• **Dataset entries**:
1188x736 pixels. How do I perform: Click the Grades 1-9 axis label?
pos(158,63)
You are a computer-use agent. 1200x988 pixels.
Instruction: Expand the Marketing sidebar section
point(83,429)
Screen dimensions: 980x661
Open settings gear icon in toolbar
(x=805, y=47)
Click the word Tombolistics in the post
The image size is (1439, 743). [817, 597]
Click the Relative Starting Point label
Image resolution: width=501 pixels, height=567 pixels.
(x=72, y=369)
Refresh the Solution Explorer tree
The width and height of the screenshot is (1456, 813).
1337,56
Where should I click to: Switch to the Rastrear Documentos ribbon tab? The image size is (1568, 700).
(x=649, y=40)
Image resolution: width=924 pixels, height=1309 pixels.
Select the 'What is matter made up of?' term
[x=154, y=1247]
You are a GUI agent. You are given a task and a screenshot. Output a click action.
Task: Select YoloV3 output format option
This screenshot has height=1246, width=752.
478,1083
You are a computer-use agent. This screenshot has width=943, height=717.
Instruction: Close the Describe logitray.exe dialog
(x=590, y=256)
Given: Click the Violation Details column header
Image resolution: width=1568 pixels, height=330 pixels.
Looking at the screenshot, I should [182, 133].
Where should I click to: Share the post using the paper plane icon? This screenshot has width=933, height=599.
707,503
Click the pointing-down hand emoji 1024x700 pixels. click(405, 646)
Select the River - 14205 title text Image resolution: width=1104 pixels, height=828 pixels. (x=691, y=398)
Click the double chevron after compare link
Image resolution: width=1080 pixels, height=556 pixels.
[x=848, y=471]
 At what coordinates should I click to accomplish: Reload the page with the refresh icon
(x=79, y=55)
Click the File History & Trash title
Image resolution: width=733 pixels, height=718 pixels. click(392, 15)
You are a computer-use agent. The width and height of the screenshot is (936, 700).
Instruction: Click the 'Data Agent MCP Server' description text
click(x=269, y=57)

• **EXERCISE DESCRIPTION**:
Copy, character for character, the lines from the line that holds "Where should I click to: Share" through the final line of the records above.

• **ANSWER FOR THIS EXERCISE**:
Where should I click to: Share the post using the paper plane icon? This screenshot has width=933, height=599.
707,503
Click the pointing-down hand emoji 1024x700 pixels. click(405, 646)
Select the River - 14205 title text Image resolution: width=1104 pixels, height=828 pixels. (x=691, y=398)
Click the double chevron after compare link
Image resolution: width=1080 pixels, height=556 pixels.
[x=848, y=471]
 At what coordinates should I click to accomplish: Reload the page with the refresh icon
(x=79, y=55)
Click the File History & Trash title
Image resolution: width=733 pixels, height=718 pixels. click(392, 15)
You are a computer-use agent. The width and height of the screenshot is (936, 700).
Instruction: Click the 'Data Agent MCP Server' description text
click(x=269, y=57)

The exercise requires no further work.